Kafka Msg VS REST Calls

There are several posts which make easy to understand Kafka's role in Microsercices.

microservices-apache-kafka-domain-driven-design

journey-to-event-driven

building-a-microservices-ecosystem-with-kafka

build-services-backbone-events

If you need any further help let me know. Happy to help.


Microservices architecture advocates indepdent and autonomous services that can operate on their own. Lets understand why we need message queues?

HTTP protocol is sync

There is very wide misconception that HTTP is async. Http is synchronous protocol but your client could deal it async. E.g. when you call any service using http your http client would schedule is on the backend thread (async). However The http call will be waiting until either it's timeout or response is back , during all this time the http call chain is awaiting synchronously. Now if you have hundreds of requests at a time you can image how many http calls are scheduled synchronously and you may run of sockets.

AMQP

In Microservices architecture we prefer AMQP (Advance message queue protocol) . Which means the service drops the message in queue and forgets about it. This is true async transport protocol since your service is done once it drops the message in the queue and interested services will pick those.

This type of protocol is preferred since you can scale without worry even when other services are down as they will eventually get message/event/data.

So it really depends on your particular case. HTTP are easy to implement but you can't scale them well. Message services come with own challenges like order of messages and workers but that make the architecture scaleable and is preferred way. For write operation always prefer queue, for read operation you can use HTTP but make sure you are not doing a long chain where one service is calling another and that calls another.

Hope that helps !


Gist (for those who want just the gist)

    • Kafka - Publish & Subscribe (just process the pipeline, will notify once the job is done)

    • REST - Request & Await response (on-demand)


    • Kafka - Publish once - Subscribe n times (by n components).

    • REST - Request once, get the response once. Deal over.


    • Kafka - Data is stored in topic. Seek back & forth (offsets) whenever you want till the topic is retained.

    • REST - Once the response is over, it is over. Manually employ a database to store the processed data.

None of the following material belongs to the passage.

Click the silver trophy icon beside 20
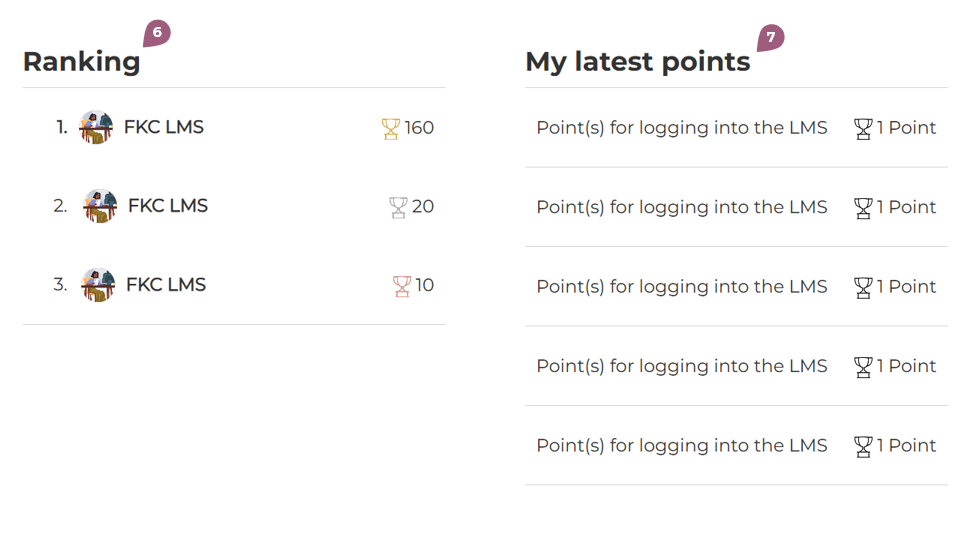978x534 pixels. click(x=398, y=207)
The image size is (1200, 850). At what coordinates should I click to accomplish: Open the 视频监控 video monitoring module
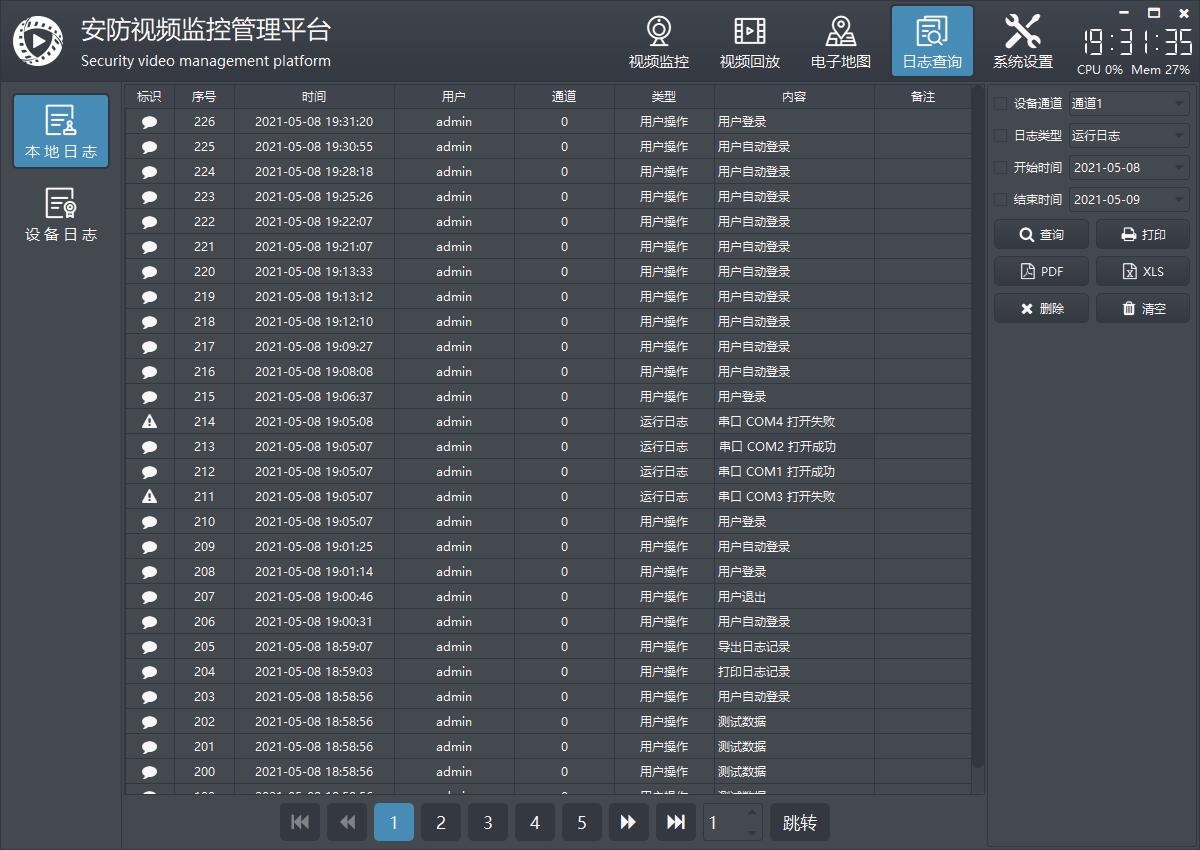(658, 42)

    • Kafka - Split the processing, have intermediate data stored in intermediate topics (for speed and fault-tolerance)

    • REST - Take the data, process it all at once OR if you wish to break it down, don't forget to take care of your OWN intermediate data stores.

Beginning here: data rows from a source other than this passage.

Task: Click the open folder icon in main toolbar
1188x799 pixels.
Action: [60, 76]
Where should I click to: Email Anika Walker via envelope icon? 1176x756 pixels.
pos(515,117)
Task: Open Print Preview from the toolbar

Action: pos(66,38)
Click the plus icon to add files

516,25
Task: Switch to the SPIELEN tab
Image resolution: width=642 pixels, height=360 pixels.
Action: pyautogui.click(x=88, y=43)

    • Kafka - The one who makes the request typically is not interested in a response (except the response that if the message is sent)

    • REST - I am making the request means I typically expect a response (not just a response that you have received the request, but something that is meaningful to me, some computed result for example!)

Q&A style

Is your data streaming?
If the data keeps on coming and you have a pipeline to execute, Kafka is best.

Do you need a request-response model?
If the user requests for something and they wait for a response, then REST is best.

Kafka (or any other streaming platform) is typically used for pipelines i.e where we have forward flow of data.

Data comes to Kafka and from there it goes through component1, component2 and so on and finally (typically) lands in a database.

To get the information on-demand we need a data store (a database) where we can query and get it. In such a case we provide a REST interface which the user can invoke and get the data they want.


Regarding your example,

Everyday vendor service calls the vendor API to get new items and these need to be moved into inventory service

Questions & Answers

Is your vendor API using REST?

Then you need to pull the data and push to Kafka. From there your inventory service (or any other service thereafter) will subscribe to that topic and execute their processing logic.

The advantage here is that you can add any other service which requires vendor data as a consumer to the vendor topic.

Moreover, the vendor data is always there for you even after your inventory service processed it.

If you use REST for this, you need to call the Vendor API for every component that requires vendor data which becomes trivial when used with Kafka

Do you want the inventory to be queried?

Store it in a database after processing through Kafka and provide a REST on top of this. This is needed because Kafka is typically a log, to make the data query-able you would need some database.